Alternative centres of power

Nazarbayev will retain his post as leader of the ruling Nur Otan party and member of the Constitutional Council, in addition to his role as chairman of the powerful Security Council, which dictates foreign and security policy and more recently has taken a stance on social and economic issues.

During the most recent convention of Nur Otan, a politburo was elected with eleven members who are deemed most trusted by the president – among them Dariga, Tokayev, ‘grey cardinal’ Marat Tazhin and the new prime minister, Askar Mamin.

The Security Council and the party politburo could, therefore, serve as new informal centres of power while Tokayev will act on Nazarbayev’s behalf.

The restructured Security Council also allows a potentially improved version of the Putin-Medvedev ‘castling manoeuvre’ of 2008 in Russia, facilitating Nazarbayev’s departure from the daily demands of office but allowing him to retain a veto-wielding shadow-leadership role.

This would echo the roles assumed by Deng Xiaoping in China and ‘minister mentor’ Lee Kuan Yew in Singapore as semi-retired high priests of rapidly growing, politically secular, modernist republics.

This is a self-image to which still young and developing Kazakhstan aspires, even if it is far from a reality. In this scenario, if things were not to work as planned, the constitutional order would allow the Security Council’s theoretical prominence to become real.

Role of the security services

The loyalty of the security forces during this transition stage, particularly in a time of rising disaffection, is paramount. The day before Nazarbayev’s resignation, prosecutor-general Kairat Kozhamzharov was dismissed and demoted to senator.

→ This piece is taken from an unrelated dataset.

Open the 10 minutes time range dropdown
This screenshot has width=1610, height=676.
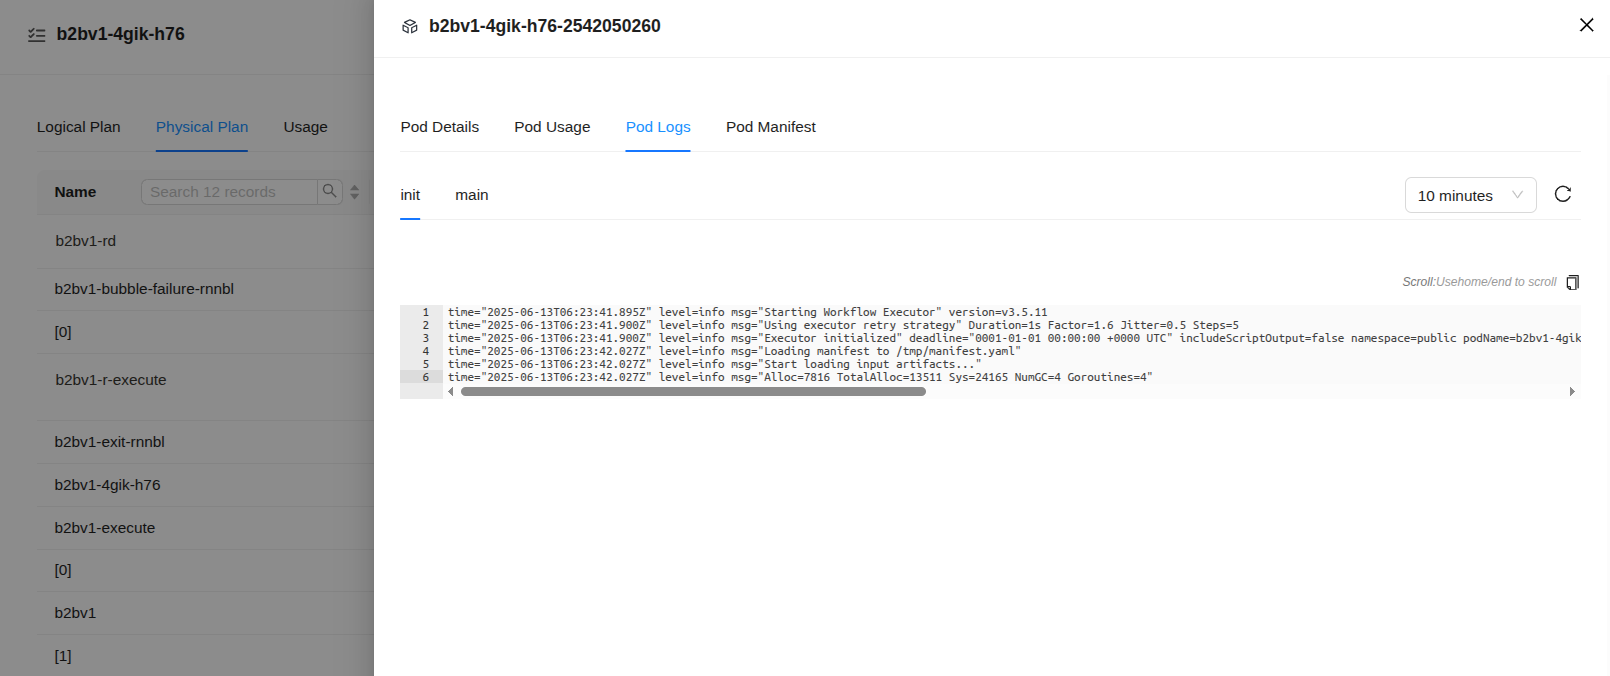click(x=1470, y=196)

Kozhamzharov’s close ties to the Russian elite might have been viewed as a potential trouble spot in this transition period. His removal could have been a precautionary step immediately preceding Nazarbayev’s resignation.

Also, the newly-appointed prosecutor-general Gizat Nurdauletov is said to be a close affiliate of Samat Abish. Nazarbayev further assured himself of the loyalty of the influential head of the internal intelligence service Karim Massimov’s loyalty by assigning him the title of major-general of national security.

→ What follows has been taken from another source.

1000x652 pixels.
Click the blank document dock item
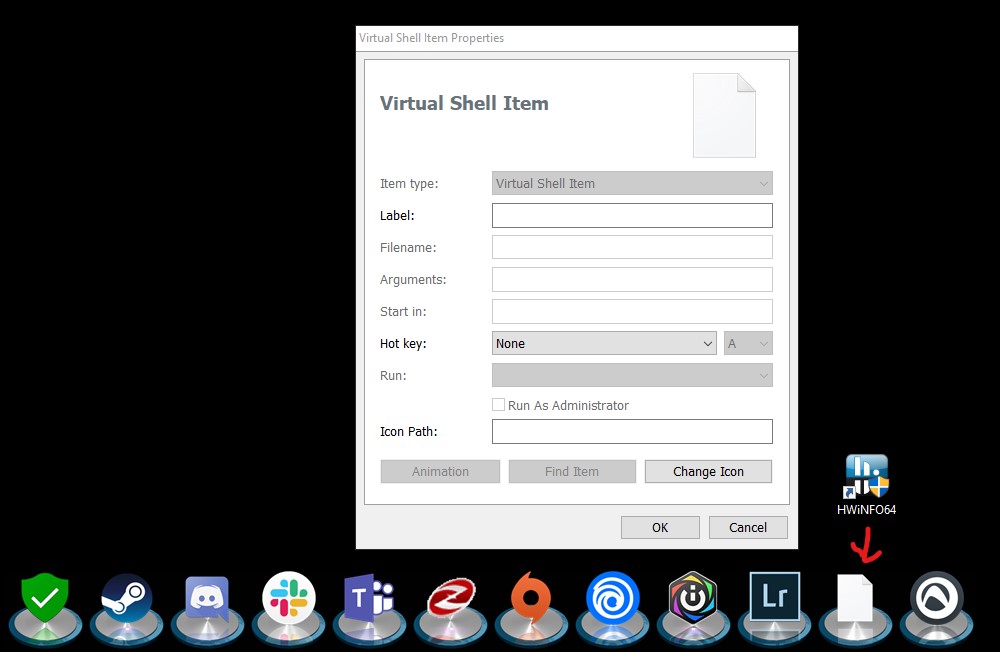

Nazarbayev’s resignation is likely to cause some competition over decision-making in the country as the vertical power structure no longer stands so firmly. Competition for assets between elite business groups and the Nazarbayev family will intensify as Nazarbayev’s eventual departure from the political scene nears.

The power of the security organs in Kazakhstan and the proximity of the head of the security services - the KNB - to Nazarbayev, makes it unlikely any elites will challenge his ultimate choice of president. On the contrary, they are likely to put aside their differences and to reach a ‘gentleman’s agreement’. In addition, Massimov is thought to be in possession of compromising material on elite figures that can keep them in check.

While the next presidential election is due in December 2020, it will likely be brought forward to provide the new president necessary electoral legitimacy over the next few years. Nazarbayev may decide to call earlier elections to ensure that neither domestic opposition movements nor external forces will interfere in his handpicked heir ascending the throne.

Nazarbayev can now work to solidify the political system and provide for a smooth transition of power, giving way to a new era. In the words of Kazakh domestic policy expert Askar Nursha, ‘a new political reality is gradually evolving, in which the president, although remaining the main figure, will cease to be the sun around which other planets rotate’.

The first president’s final legacy issue will be how Kazakhstan moves towards its first elections post-Nazarbayev in the next year. Nazarbayev’s success in the early years was in opening the country to the west and investors, preserving stability and forging positive relations with Russia and China.

As his final legacy effort, Nazarbayev could work to liberalise the political system, allowing independent parties to flourish and provide for Kazakhstan’s first free elections as per the constitution.

But while he resigned elegantly, this is unlikely to be the choice of the strongman first president, whose priority is to safeguard his family’s security and wealth.